▶ [Problem requirements]
Set down exactly the lines below, starting at the one that contains "The height and width of the screenshot is (448, 494)." and ending at the one that contains "Task: Turn off Wireless Enabled switch", with both of those lines included and nothing else.
══ Exercise data
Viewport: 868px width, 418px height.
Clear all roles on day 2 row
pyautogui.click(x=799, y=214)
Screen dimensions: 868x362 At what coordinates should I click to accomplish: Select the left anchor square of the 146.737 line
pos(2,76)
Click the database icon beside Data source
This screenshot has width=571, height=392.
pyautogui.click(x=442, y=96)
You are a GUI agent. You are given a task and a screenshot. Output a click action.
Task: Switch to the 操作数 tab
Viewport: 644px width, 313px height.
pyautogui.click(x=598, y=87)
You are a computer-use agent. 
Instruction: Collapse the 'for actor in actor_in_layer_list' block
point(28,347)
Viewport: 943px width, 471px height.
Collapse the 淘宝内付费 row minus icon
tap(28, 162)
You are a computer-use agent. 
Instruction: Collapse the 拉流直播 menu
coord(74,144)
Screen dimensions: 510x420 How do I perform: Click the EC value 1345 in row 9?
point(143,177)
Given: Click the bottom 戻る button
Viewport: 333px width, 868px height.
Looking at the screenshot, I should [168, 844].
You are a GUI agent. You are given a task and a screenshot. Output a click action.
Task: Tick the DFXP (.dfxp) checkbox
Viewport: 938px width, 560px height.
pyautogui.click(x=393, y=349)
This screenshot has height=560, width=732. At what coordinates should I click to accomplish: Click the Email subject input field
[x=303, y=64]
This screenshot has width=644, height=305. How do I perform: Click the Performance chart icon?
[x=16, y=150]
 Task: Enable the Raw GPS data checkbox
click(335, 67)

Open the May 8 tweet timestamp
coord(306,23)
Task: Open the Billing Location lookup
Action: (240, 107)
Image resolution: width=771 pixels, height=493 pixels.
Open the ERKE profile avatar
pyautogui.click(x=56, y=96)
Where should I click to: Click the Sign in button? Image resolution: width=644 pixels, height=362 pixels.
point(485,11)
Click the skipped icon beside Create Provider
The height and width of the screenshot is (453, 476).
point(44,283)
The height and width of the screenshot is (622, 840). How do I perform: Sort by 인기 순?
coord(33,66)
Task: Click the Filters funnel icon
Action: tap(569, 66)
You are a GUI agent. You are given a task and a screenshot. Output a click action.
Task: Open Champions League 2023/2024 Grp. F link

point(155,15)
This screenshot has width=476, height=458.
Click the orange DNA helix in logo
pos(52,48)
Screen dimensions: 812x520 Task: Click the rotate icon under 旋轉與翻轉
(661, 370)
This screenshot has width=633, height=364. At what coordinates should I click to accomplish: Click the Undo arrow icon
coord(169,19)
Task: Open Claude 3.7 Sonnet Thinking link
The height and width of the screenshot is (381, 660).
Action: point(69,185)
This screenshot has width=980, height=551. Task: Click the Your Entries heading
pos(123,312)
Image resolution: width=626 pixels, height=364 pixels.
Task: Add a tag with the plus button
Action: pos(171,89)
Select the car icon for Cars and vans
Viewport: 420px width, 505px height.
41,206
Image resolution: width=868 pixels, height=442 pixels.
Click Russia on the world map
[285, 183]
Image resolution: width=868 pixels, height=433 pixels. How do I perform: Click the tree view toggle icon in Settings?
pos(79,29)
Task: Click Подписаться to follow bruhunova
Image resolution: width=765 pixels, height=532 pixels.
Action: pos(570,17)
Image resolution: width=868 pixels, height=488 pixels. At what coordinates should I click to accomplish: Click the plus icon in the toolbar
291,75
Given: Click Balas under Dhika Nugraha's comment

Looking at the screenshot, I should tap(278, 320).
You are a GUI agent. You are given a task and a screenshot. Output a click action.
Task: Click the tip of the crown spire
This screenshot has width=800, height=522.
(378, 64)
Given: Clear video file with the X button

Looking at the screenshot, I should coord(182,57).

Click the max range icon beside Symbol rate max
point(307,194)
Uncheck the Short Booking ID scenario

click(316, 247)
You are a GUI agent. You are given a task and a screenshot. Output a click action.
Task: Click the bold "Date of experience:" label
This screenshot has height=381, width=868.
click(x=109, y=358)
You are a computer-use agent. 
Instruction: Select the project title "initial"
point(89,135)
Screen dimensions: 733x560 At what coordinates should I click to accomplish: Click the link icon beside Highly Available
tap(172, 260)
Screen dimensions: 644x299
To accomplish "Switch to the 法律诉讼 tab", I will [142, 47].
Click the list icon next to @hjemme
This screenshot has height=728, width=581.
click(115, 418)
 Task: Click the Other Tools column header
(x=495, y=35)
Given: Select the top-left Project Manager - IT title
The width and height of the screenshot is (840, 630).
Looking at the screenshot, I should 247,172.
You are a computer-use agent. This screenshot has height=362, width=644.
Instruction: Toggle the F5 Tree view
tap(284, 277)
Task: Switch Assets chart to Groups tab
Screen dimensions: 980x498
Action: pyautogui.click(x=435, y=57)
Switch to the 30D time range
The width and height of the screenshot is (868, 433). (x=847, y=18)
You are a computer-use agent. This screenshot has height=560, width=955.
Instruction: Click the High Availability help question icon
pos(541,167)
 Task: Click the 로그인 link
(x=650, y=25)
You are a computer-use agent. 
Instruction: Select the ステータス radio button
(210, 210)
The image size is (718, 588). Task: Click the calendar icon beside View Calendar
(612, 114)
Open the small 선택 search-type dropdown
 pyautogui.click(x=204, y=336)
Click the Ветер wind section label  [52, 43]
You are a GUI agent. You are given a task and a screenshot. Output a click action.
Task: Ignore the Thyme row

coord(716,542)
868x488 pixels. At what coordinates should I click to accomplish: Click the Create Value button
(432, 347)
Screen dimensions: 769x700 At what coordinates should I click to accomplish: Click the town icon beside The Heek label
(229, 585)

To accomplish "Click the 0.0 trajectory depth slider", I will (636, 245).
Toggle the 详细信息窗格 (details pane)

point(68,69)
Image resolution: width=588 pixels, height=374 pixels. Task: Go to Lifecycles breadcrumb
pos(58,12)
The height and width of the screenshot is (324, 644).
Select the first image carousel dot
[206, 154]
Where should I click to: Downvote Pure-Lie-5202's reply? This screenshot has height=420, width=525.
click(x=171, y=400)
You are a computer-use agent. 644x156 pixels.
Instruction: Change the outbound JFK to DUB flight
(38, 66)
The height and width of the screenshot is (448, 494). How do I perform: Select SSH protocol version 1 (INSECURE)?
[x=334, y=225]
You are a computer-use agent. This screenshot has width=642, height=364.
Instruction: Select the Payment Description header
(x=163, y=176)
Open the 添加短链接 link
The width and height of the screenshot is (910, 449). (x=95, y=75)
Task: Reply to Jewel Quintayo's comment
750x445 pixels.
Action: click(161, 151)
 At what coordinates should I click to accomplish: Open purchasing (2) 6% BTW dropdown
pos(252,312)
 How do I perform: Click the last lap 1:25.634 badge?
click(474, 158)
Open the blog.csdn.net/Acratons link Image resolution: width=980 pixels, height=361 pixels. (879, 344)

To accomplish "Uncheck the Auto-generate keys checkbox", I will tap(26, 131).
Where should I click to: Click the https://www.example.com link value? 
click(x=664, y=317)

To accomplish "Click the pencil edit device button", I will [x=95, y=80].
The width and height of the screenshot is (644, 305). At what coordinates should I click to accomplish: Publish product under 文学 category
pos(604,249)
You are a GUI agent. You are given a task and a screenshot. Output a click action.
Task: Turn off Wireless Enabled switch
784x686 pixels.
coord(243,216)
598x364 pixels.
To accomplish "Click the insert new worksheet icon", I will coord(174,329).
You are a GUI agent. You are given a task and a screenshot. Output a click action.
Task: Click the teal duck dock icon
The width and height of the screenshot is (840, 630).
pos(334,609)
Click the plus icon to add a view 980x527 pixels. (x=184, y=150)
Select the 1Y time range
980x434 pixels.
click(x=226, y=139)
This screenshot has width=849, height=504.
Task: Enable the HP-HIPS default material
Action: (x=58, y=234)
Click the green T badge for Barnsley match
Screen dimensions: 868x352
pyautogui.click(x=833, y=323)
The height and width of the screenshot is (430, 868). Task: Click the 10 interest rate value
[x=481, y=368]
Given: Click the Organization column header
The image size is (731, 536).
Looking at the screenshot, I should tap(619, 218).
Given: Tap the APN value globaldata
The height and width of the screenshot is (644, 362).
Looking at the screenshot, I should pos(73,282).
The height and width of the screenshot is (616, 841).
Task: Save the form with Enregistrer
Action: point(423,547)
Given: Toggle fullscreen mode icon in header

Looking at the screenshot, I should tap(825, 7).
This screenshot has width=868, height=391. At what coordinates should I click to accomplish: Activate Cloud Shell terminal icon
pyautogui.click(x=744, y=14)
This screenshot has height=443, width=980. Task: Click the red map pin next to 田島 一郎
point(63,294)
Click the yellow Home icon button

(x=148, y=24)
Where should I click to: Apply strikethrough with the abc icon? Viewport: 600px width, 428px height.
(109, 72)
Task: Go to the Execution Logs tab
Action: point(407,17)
════
▶ [Worked solution]
The height and width of the screenshot is (448, 494). How do I perform: Select SSH protocol version 1 (INSECURE)?
[x=334, y=225]
You are a computer-use agent. This screenshot has width=642, height=364.
Instruction: Select the Payment Description header
(x=163, y=176)
Open the 添加短链接 link
The width and height of the screenshot is (910, 449). (x=95, y=75)
Task: Reply to Jewel Quintayo's comment
750x445 pixels.
Action: click(161, 151)
 At what coordinates should I click to accomplish: Open purchasing (2) 6% BTW dropdown
pos(252,312)
 How do I perform: Click the last lap 1:25.634 badge?
click(474, 158)
Open the blog.csdn.net/Acratons link Image resolution: width=980 pixels, height=361 pixels. (879, 344)

To accomplish "Uncheck the Auto-generate keys checkbox", I will tap(26, 131).
Where should I click to: Click the https://www.example.com link value? 
click(x=664, y=317)

To accomplish "Click the pencil edit device button", I will [x=95, y=80].
The width and height of the screenshot is (644, 305). At what coordinates should I click to accomplish: Publish product under 文学 category
pos(604,249)
You are a GUI agent. You are given a task and a screenshot. Output a click action.
Task: Turn off Wireless Enabled switch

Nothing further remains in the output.